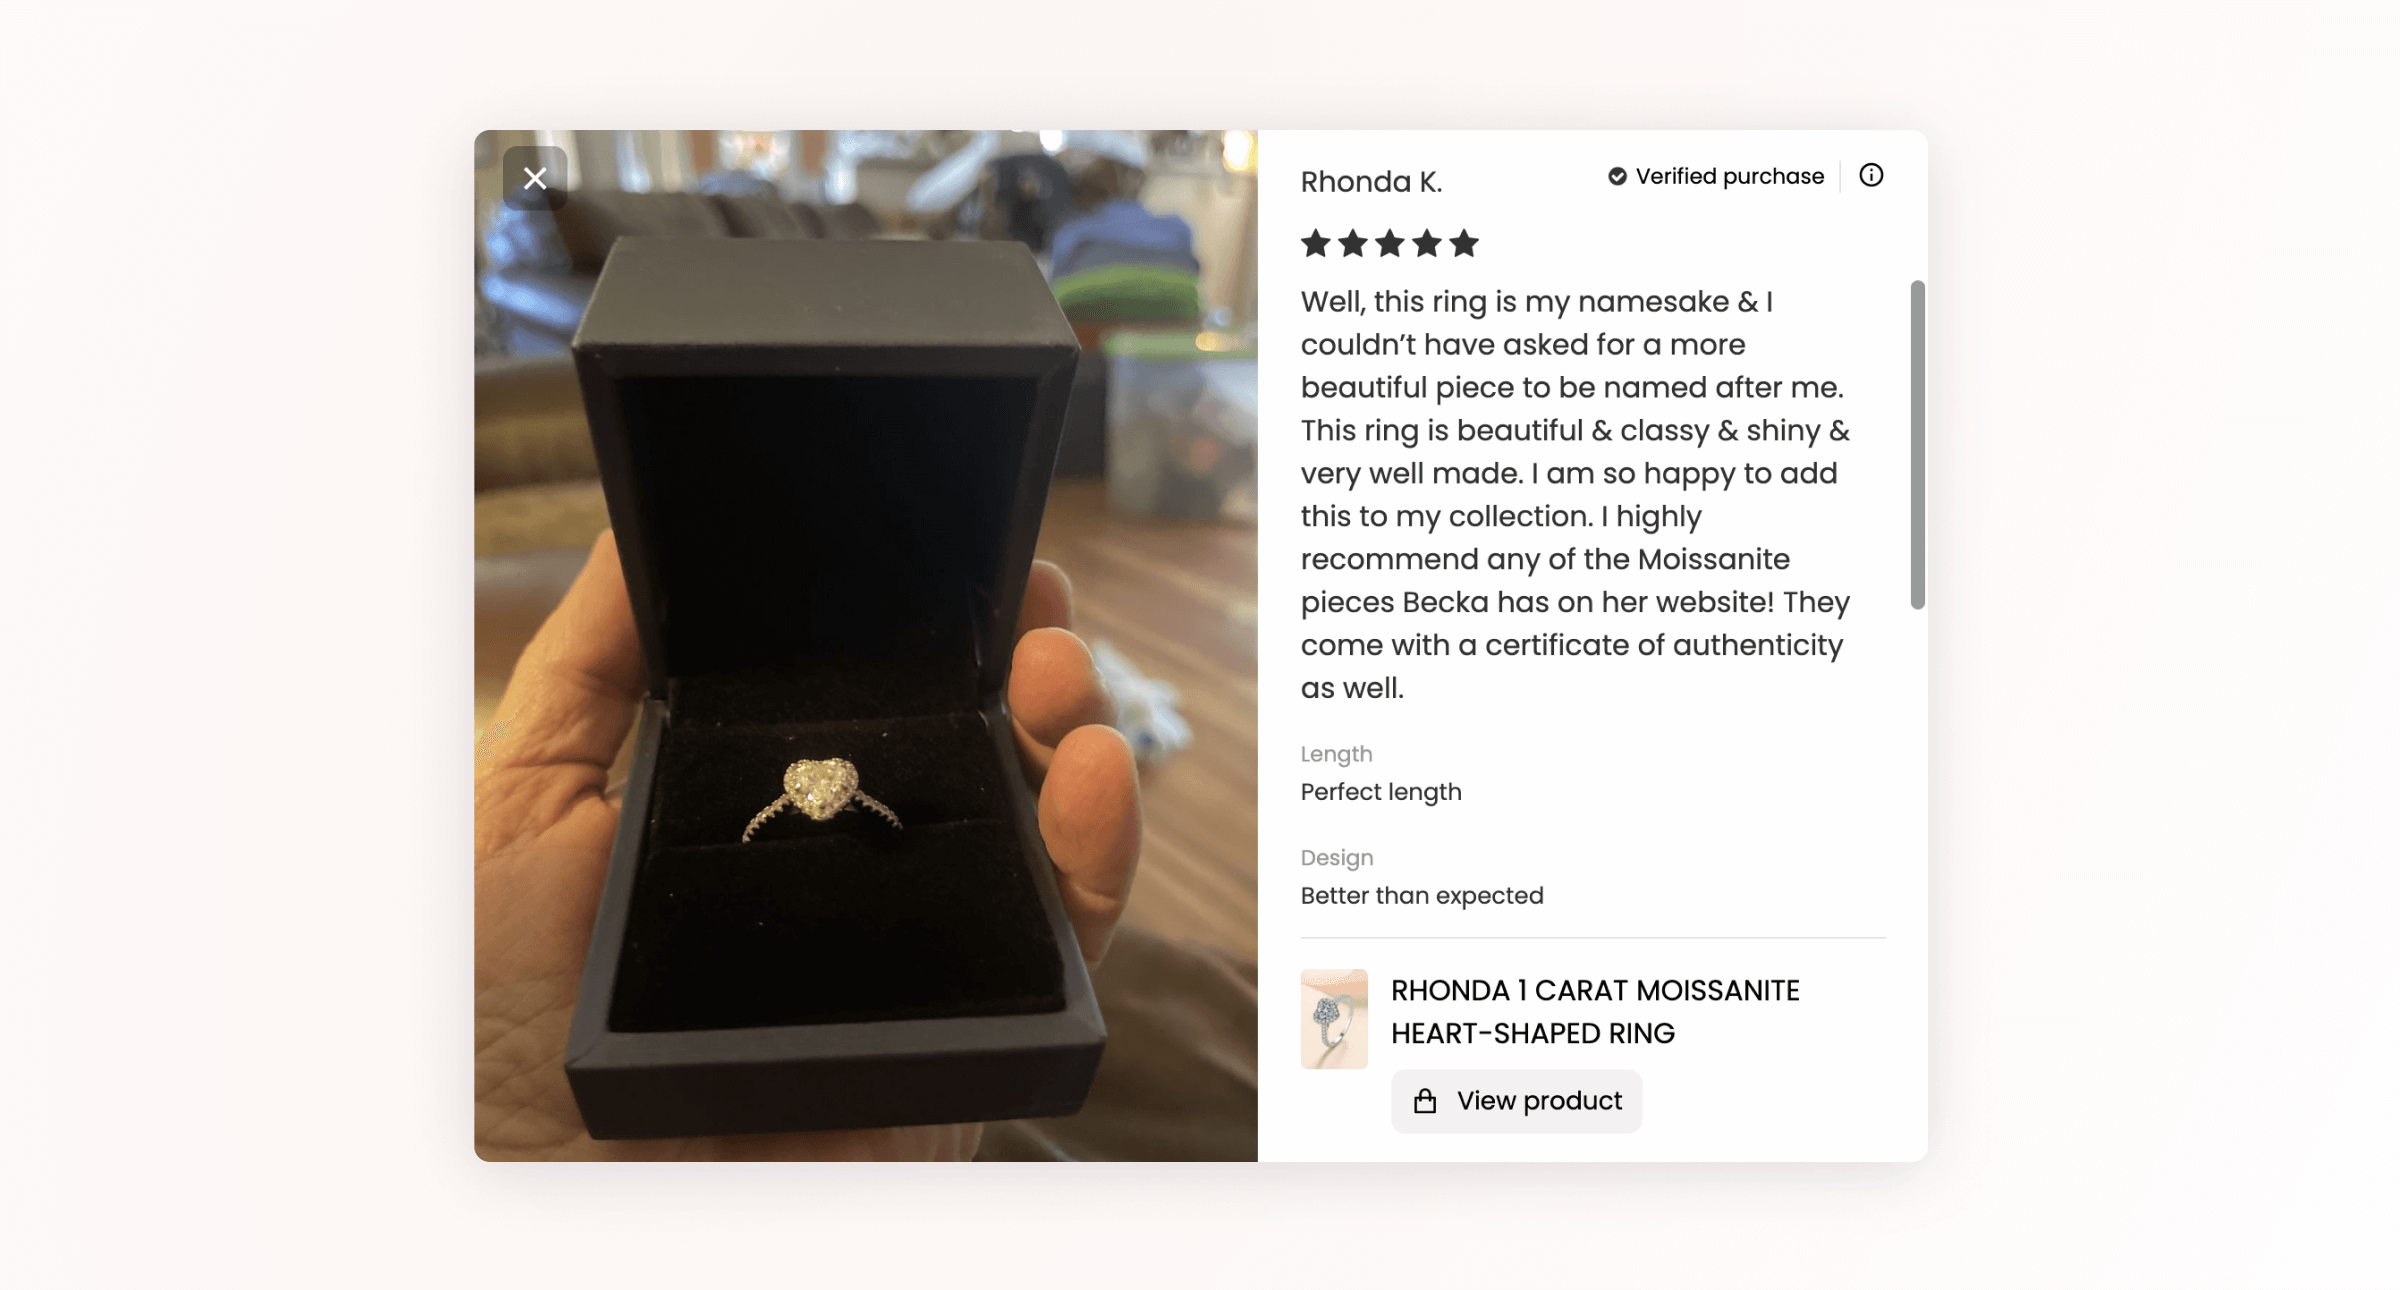Screen dimensions: 2400x1290
Task: Open the verified purchase info icon
Action: tap(1871, 176)
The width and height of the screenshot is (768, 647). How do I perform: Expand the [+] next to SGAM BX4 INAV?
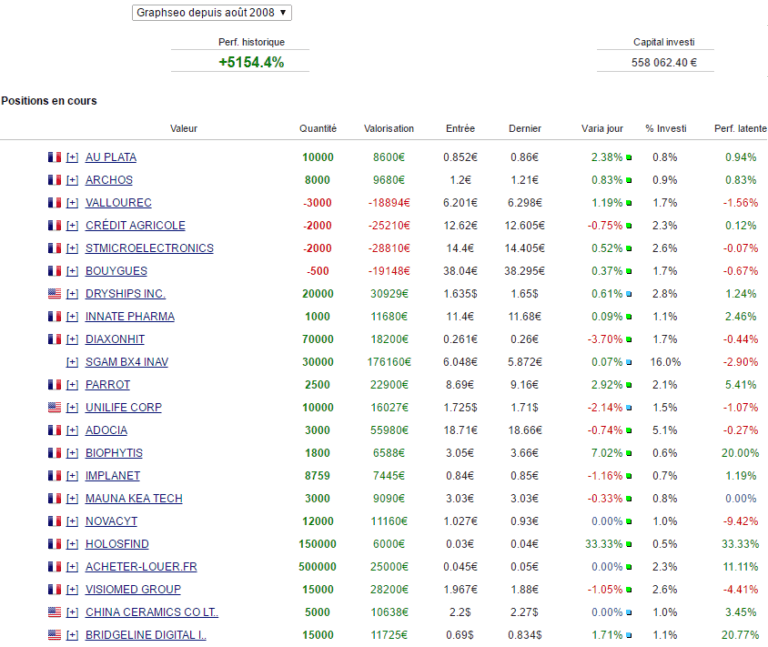click(72, 362)
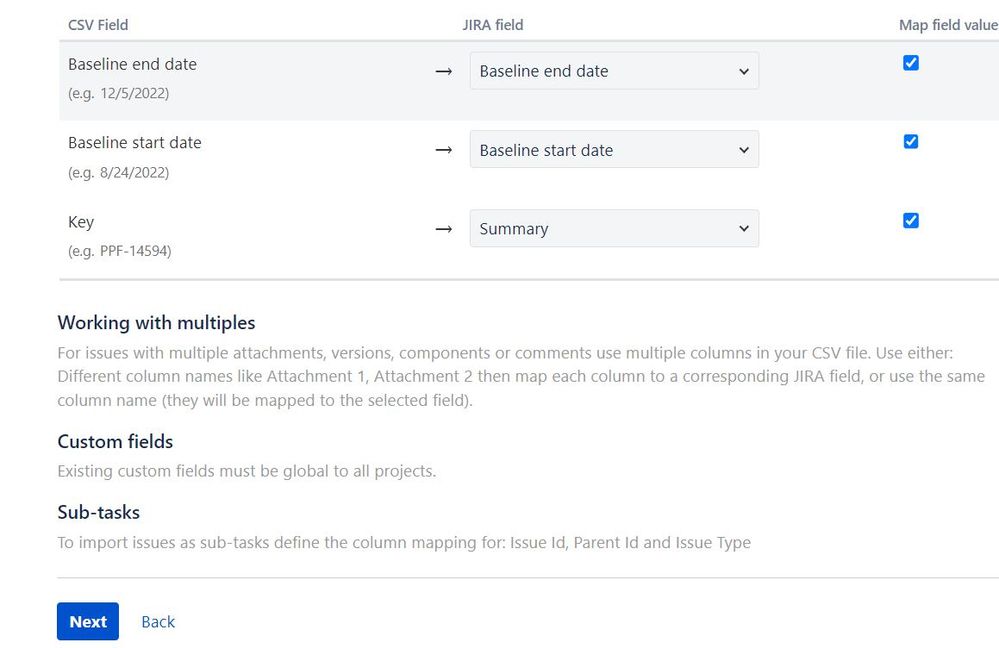Click the Next button
This screenshot has height=648, width=999.
click(x=88, y=621)
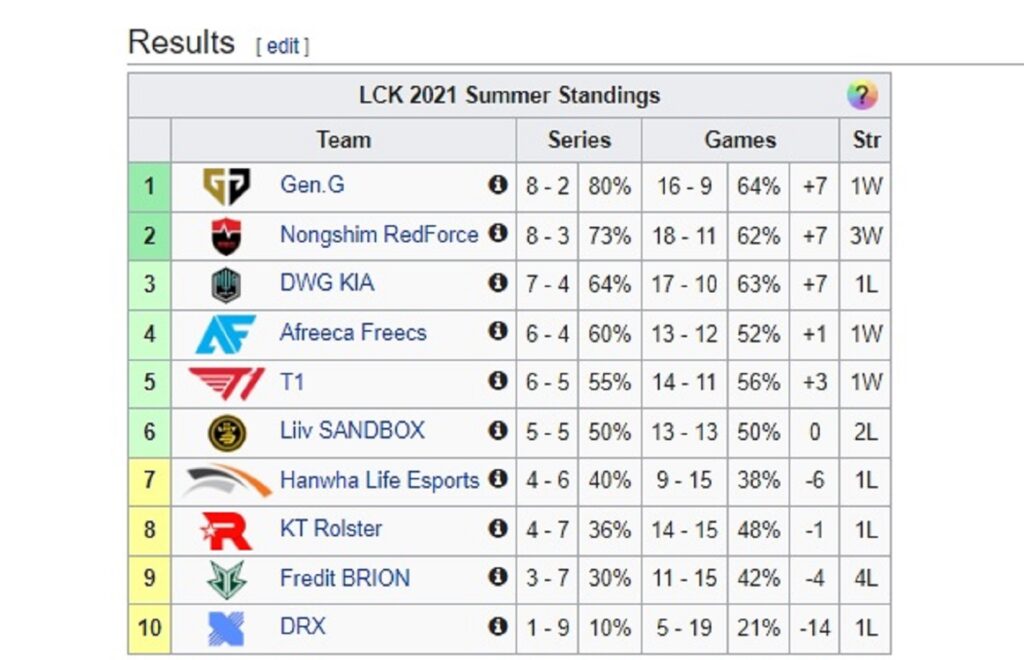This screenshot has height=660, width=1024.
Task: Open info icon for DRX row
Action: click(x=498, y=626)
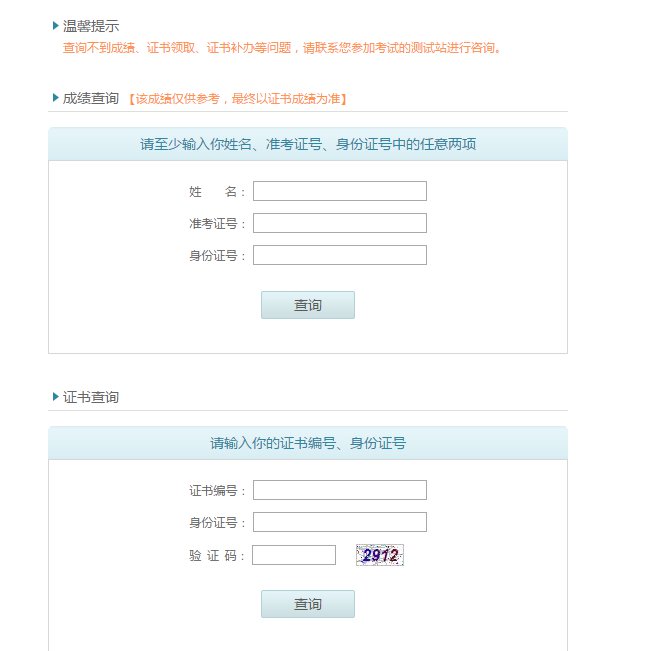Refresh the captcha image showing 2912

point(380,555)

> Activity:
Please retype only the lines from the line that holds "The width and" through the end of the records, exactly as they stand, and drop every picture.

> Your response:
The width and height of the screenshot is (768, 647). How do I perform: Expand the [+] next to SGAM BX4 INAV?
click(72, 362)
Click the Next button
This screenshot has height=648, width=999.
click(x=88, y=621)
This screenshot has height=660, width=1024.
Task: Open info icon for DRX row
Action: click(x=498, y=626)
Refresh the captcha image showing 2912

point(380,555)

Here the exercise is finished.